Petitioner urges as a precedent binding upon this court Matter of Cornelia v. Board of Educ. (36 A D 2d 576, affd. 29 N Y 2d 586). There a course in speech therapy was the service provided by the public school to its own pupils and denied to a nonpublic school child. It was decided at Special Term and affirmed in both the Appellate Division and the Court of Appeals that although the course in speech therapy was described as part of the instructional program of the district, it was more than instruction, since it was specifically intended to correct defective speech of only those pupils having such a handicap. The similarities in fact in that case and this are striking since in both instances the services of itinerant teachers were made available only to those children with certain handicap and the training was designed to aid only those with the certain handicap, here an auditory one; the services, of necessity, are adjusted to individual needs in a significant degree; the services supplement regular instruction; the time devoted to these specialized courses approximates three hours a week; there is no showing that public school physical facilities are necessary to the services provided.

Respondent argues that a service must seek to correct an underlying medical defect if it is to be called therapeutic ” within the meaning of the statute. The services here involved have as their goal not the correction of the child’s hearing defect but rather mitigation of the effect which that defect will have upon the child’s life. Matter of Cornelia (supra) supports this view, respondent contends, because the service there involved sought to correct the underlying speech difficulty afflicting the child.

## Work order A
Answer these questions from the court passage.
(i) Which case does the petitioner urge as a binding precedent?
(ii) About how much time each week is devoted to the specialized courses?
(iii) According to the respondent, what must a service seek to correct to be called therapeutic?
## Work order B
Write out the part of the court passage that starts with "Respondent argues that" and goes on through "afflicting the child.".
The data items are not needed for this work.

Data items
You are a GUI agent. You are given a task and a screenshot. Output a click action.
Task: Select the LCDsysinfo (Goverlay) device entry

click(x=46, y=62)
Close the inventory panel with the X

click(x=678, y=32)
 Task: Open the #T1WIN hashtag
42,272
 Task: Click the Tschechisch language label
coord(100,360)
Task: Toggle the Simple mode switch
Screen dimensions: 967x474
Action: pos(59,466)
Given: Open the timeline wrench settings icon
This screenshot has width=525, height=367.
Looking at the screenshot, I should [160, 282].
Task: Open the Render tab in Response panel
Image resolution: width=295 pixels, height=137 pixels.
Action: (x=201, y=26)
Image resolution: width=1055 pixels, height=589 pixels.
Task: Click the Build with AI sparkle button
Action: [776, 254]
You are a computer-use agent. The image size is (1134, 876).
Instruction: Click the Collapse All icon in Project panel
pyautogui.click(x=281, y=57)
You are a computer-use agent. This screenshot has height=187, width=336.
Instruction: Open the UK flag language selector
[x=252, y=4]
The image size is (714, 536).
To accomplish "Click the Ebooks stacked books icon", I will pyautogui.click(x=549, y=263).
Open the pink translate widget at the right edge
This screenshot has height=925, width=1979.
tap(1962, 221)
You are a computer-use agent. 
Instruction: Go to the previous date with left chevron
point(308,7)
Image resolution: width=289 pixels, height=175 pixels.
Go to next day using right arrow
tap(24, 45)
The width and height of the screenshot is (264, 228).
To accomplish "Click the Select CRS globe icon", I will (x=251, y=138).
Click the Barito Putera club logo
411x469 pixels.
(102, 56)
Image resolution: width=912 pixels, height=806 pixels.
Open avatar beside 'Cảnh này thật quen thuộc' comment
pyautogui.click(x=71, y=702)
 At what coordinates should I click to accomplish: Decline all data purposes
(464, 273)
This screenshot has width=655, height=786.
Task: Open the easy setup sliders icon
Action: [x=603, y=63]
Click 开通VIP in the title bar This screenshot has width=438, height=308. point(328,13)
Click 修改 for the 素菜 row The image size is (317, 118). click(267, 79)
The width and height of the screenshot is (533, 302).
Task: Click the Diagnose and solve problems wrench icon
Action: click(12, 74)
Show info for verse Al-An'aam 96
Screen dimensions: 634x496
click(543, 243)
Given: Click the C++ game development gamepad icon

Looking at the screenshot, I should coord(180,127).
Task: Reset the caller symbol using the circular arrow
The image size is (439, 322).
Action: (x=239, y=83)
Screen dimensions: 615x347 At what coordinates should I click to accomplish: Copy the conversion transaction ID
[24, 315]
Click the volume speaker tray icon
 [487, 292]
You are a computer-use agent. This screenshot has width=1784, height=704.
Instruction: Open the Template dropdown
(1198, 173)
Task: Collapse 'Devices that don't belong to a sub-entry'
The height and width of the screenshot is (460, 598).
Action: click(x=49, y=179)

## Exercise answer A
(i) Matter of Cornelia v. Board of Educ.
(ii) Approximately three hours a week.
(iii) An underlying medical defect.

## Exercise answer B
Respondent argues that a service must seek to correct an underlying medical defect if it is to be called therapeutic ” within the meaning of the statute. The services here involved have as their goal not the correction of the child’s hearing defect but rather mitigation of the effect which that defect will have upon the child’s life. Matter of Cornelia (supra) supports this view, respondent contends, because the service there involved sought to correct the underlying speech difficulty afflicting the child.